Forget everything you thought you knew about making roast potatoes – chef Jack Stein, director of Rick Stein Restaurants, is here to revolutionize your Sunday roast game. He’s sharing his secret for achieving the ultimate crispy, golden perfection, and it’s surprisingly simple.
The secret ingredient? Potato peelings!
That’s right, don’t throw them away! Those seemingly discarded bits of skin are packed with flavor. Simply add them to the boiling water along with your potatoes. This technique not only adds depth to the flavor but also ensures you’re not wasting any of that precious potato goodness.

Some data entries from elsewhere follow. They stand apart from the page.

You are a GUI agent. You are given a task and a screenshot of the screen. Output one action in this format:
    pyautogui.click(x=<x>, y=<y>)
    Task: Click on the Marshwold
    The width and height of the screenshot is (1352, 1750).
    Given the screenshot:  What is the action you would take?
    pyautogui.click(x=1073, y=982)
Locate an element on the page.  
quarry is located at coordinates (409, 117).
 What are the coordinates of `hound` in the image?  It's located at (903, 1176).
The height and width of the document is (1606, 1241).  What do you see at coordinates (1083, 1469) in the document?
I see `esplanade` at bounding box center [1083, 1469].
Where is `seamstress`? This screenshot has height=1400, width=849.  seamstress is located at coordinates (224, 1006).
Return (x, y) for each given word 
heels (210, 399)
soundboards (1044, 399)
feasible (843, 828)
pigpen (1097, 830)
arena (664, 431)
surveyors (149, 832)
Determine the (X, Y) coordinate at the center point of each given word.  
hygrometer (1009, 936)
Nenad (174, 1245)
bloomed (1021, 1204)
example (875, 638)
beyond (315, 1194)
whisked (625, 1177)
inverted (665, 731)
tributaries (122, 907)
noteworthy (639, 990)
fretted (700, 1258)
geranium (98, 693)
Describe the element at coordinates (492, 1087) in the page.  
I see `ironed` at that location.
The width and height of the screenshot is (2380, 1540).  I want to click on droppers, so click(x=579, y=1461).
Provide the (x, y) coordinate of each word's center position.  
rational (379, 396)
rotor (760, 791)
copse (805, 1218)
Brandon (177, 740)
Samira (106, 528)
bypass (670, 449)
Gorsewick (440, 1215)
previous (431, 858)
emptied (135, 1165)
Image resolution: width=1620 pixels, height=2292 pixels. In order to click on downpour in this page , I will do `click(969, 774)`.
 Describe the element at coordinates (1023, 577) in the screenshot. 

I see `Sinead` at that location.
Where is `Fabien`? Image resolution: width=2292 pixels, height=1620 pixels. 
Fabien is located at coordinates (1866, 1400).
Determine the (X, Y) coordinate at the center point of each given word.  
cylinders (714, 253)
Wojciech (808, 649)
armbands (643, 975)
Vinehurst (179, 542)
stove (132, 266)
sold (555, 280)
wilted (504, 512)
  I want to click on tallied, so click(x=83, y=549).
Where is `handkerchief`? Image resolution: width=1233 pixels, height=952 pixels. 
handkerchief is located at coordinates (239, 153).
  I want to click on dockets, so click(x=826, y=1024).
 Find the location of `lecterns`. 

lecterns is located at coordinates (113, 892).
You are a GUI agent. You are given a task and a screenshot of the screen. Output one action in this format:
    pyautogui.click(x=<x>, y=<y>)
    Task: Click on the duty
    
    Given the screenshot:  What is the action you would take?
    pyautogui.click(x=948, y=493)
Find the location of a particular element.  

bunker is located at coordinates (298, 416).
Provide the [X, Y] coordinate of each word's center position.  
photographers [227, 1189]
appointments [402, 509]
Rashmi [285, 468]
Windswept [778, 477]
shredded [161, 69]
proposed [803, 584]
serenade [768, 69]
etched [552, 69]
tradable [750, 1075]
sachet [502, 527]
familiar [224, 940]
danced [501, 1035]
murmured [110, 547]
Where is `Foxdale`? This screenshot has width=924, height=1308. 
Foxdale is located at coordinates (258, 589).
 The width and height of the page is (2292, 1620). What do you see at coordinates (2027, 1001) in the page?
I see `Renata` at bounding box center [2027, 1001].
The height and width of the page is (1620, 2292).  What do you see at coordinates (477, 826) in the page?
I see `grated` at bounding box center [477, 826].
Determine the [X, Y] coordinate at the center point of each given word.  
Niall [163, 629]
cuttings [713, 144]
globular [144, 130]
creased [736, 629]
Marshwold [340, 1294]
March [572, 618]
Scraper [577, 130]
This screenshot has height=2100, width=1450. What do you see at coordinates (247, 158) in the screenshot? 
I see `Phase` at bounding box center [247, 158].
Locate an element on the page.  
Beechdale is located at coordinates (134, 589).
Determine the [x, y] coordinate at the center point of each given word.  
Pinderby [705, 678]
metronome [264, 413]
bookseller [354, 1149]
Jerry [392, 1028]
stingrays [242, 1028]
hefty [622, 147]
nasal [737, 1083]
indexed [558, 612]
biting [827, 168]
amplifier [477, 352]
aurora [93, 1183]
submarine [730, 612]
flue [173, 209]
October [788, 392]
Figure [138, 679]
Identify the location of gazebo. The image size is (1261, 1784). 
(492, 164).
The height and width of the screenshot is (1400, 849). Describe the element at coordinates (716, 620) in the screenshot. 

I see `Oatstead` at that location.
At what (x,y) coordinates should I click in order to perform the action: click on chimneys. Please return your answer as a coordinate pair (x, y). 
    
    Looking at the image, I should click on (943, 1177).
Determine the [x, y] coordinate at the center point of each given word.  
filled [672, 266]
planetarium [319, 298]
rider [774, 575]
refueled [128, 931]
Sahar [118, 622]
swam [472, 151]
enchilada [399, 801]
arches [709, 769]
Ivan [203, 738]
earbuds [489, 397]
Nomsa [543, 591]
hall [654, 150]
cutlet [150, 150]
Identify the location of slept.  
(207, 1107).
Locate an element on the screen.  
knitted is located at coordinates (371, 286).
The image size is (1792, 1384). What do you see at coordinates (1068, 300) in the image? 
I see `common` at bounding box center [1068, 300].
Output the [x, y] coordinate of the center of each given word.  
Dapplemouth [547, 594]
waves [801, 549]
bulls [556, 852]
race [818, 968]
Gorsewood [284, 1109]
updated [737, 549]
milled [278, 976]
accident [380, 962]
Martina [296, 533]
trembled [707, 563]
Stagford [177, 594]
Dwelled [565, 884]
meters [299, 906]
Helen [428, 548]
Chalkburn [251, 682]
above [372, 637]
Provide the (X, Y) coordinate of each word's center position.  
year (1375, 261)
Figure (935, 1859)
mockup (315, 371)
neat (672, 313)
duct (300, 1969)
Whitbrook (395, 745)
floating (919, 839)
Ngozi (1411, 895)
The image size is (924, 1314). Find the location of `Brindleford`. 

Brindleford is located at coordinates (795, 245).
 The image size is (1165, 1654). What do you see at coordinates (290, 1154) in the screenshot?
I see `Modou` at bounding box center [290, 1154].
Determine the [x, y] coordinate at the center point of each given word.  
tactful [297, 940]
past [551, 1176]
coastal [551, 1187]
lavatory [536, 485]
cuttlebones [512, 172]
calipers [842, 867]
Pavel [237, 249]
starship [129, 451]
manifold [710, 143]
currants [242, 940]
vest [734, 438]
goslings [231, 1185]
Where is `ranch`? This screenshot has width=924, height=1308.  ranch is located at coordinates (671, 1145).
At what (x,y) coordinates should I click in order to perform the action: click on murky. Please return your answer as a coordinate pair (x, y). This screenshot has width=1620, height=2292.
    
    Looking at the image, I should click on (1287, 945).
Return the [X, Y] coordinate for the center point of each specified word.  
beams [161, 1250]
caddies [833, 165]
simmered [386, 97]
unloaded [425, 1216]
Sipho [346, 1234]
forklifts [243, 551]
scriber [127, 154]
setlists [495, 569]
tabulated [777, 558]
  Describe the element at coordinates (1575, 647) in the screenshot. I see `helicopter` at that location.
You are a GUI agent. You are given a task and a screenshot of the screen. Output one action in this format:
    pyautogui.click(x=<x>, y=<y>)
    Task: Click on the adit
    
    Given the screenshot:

Here’s how to achieve restaurant-quality roast potatoes in just one hour:
1.
Boiling:
Start by filling a pot with plenty of salted water and bring it to a rolling boil. Then, add your potatoes and potato peelings. Boil for 15-20 minutes, ensuring the potatoes are tender but not falling apart.2.
Roasting:
While the potatoes are boiling, preheat your oven to 400°F (200°C). Once the potatoes are cooked, gently drain them and transfer them to a roasting pan. Pour in your vegetable oil, making sure to coat the potatoes thoroughly.3.
Crispy Perfection:
Roast the potatoes for about an hour, turning them every 20 minutes to ensure even browning and maximum crispiness. Just before serving, add a drizzle of duck fat and black pepper for an extra layer of flavor and richness. The duck fat will give a beautiful sheen and a slightly more decadent taste without overpowering the vegetable oil, which burns at a higher heat for ultimate crunch.Bonus Tip:
Make your potatoes last even longer by storing them in a bucket with soil on top. This technique, known as ‘clamping,’ is an old trick for insulating vegetables and can be used for other root vegetables like beetroot and carrots. Simply place the bucket in a dry area, like a shed.With this simple, delicious recipe, your roast potatoes will be the envy of the table. So ditch the soggy, bland potatoes and try this chef-approved method for perfect results every time!